━━━ Quoted passage

The fresh casualties came a day after 13 Israeli troops were killed in combat in the east Gaza neighborhood of Shijaiyah on Sunday, the bloodiest day of the conflict.

Israeli airstrikes and artillery fired over the past 24 hours hit the al-Aqsa Hospital in the central town of Deir al-Balah, which Israel said was being used to hide antitank missiles, killing four, and a house in Khan Younis where a midlevel Hamas leader was believed to be. Gaza Health Ministry officials said 28 Palestinians were buried in the debris, including women and children.

With violence and the death toll rising, and as Israeli troops moved from the margins to the population centers in Gaza, diplomatic efforts to secure a truce intensified.

At the White House, President Obama said, “We don’t want to see any more civilians killed.” He instructed Secretary of State John F. Kerry to seek “an immediate cease-fire” between Hamas and Israel. Kerry arrived in Cairo on Monday night.

Palestinian Authority President Mahmoud Abbas met Monday with his political rival, Hamas leader Khaled Meshal, in Qatar. According to aides traveling with Abbas, the Palestinian leader from Ramallah in the West Bank is looking for a cease-fire brokered by Egypt based on a return to the November 2012 agreement between Israel and Hamas in Gaza, according to the Israeli newspaper Haaretz.

“Everyone is supporting the Egyptian initiative for a cease-fire — the Palestinian Authority, the Arab League, the Americans, Israel,” said Tzipi Livni, Israel’s justice minister and the country’s top peace negotiator.

Livni said the only opponent to a truce was Hamas leader Meshal, who, she said, “is not even living in Gaza and who has a good life in a nice hotel somewhere but wants to continue putting his people under stress.”

But any mediation effort could run into an obstacle. If Israel agrees to a cease-fire, it would have to abandon its core objective in Gaza of destroying Hamas tunnel networks. But Israeli military officials say that they believe the tunnels are more extensive than previously thought and that it will take more time to demolish them, raising a dilemma.

“We have a mission, and we are going to fulfill it. Israel is not going to leave the threats of tunnels beneath the border between Gaza Strip and Israel,” a senior Israeli military official told reporters Sunday, speaking on the condition of anonymity because of military guidelines. But he also acknowledged that with the growing casualties on both sides, “it’s the right time for all sides to stop.”

━━━━━━
━━━ Dataset extract

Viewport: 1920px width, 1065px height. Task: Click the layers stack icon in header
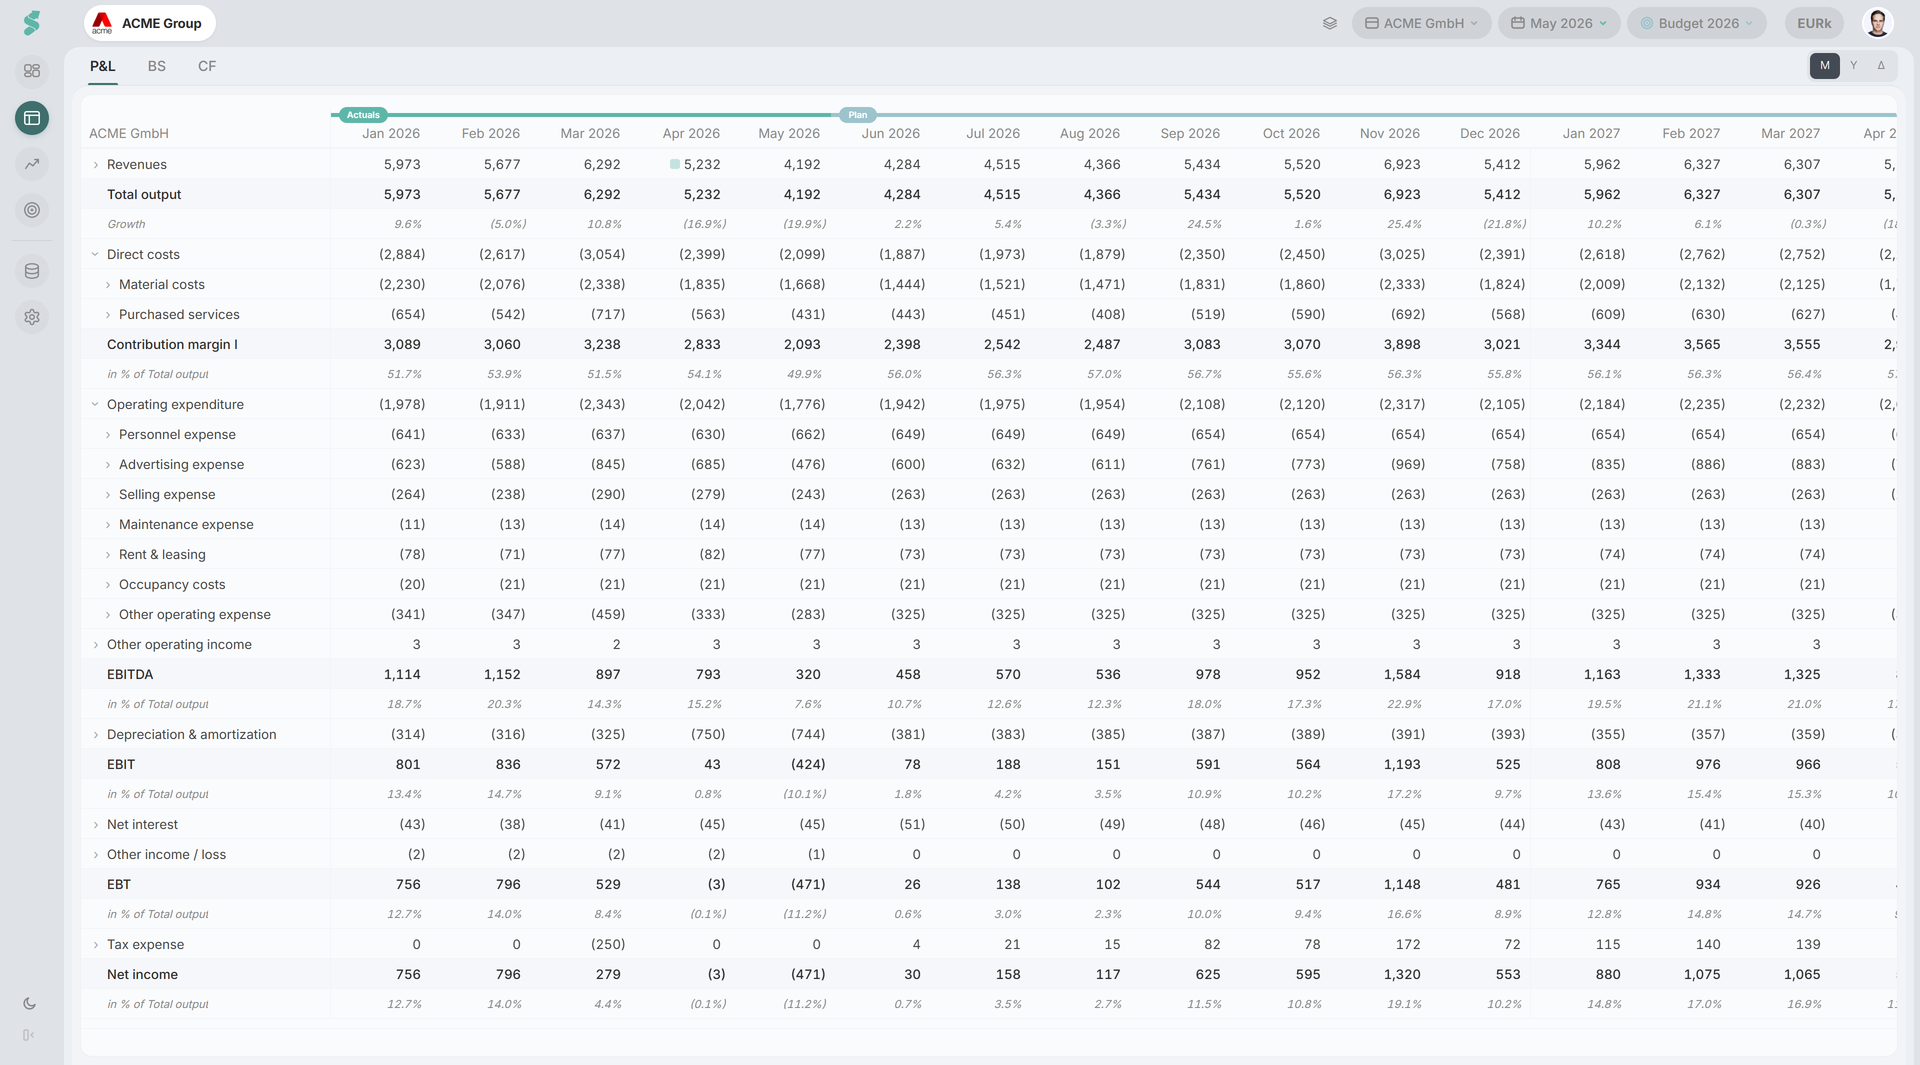[x=1330, y=23]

━━━━━━

Task A
Translate this sentence from the report on the Gaza fighting into Spanish: "With violence and the death toll rising, and as Israeli troops moved from the margins to the population centers in Gaza, diplomatic efforts to secure a truce intensified."
Task B
Pick up the report on the Gaza fighting after its last sentence and keep it going.
The data were taken from another source.

Answer space A
Con la violencia y el número de muertos en aumento, y mientras las tropas israelíes se desplazaban de las zonas periféricas a los centros de población de Gaza, se intensificaron los esfuerzos diplomáticos para lograr una tregua.

Answer space B
Palestinian fighters in Gaza continued to offer stiff resistance. The number of rockets fired into Israel by Palestinian militants rebounded from a brief lull, with the Israeli military saying that more than 100 rockets struck the Jewish state Monday, mostly in southern areas close to the Gaza border.

Three rockets were fired into Tel Aviv, Israel’s second-most populated city. One struck the metropolitan area but did not inflict any casualties, the military said, while Israel’s Iron Dome missile defense system intercepted the other two.

The number of Palestinians seeking refuge with the United Nations also rose overnight, growing to at least 85,000 people now living in 67 shelters, mostly at schools, the U.N. Relief and Works Agency said Monday. U.N. agencies report that more than 100,000 Gazans have been displaced from their homes.

The United Nations also said a preliminary review in Gaza found that more than 72 percent of those killed were civilians, not militants, and include large numbers of women and children. The U.N. Office for the Coordination of Humanitarian Affairs said the high numbers of children and noncombatants raise “concern about respect for the principle of distinction and proportionality under international humanitarian law.”

Two of the Israeli soldiers killed were American citizens who had come to Israel, like many Jewish Americans, to volunteer in Israel’s army. One, Max Steinberg, was from Woodland Hills, Calif., while the other, Nissim Sean Carmeli, was from South Padre Island, Tex., Israel’s military said.

The State Department recommended Monday that U.S. citizens consider deferring non­essential travel to Israel and the West Bank, a possible economic blow to both during the peak summer tourist season.

Raghavan and Eglash reported from Jerusalem. Islam Abdul Kareem in Gaza City contributed to this report.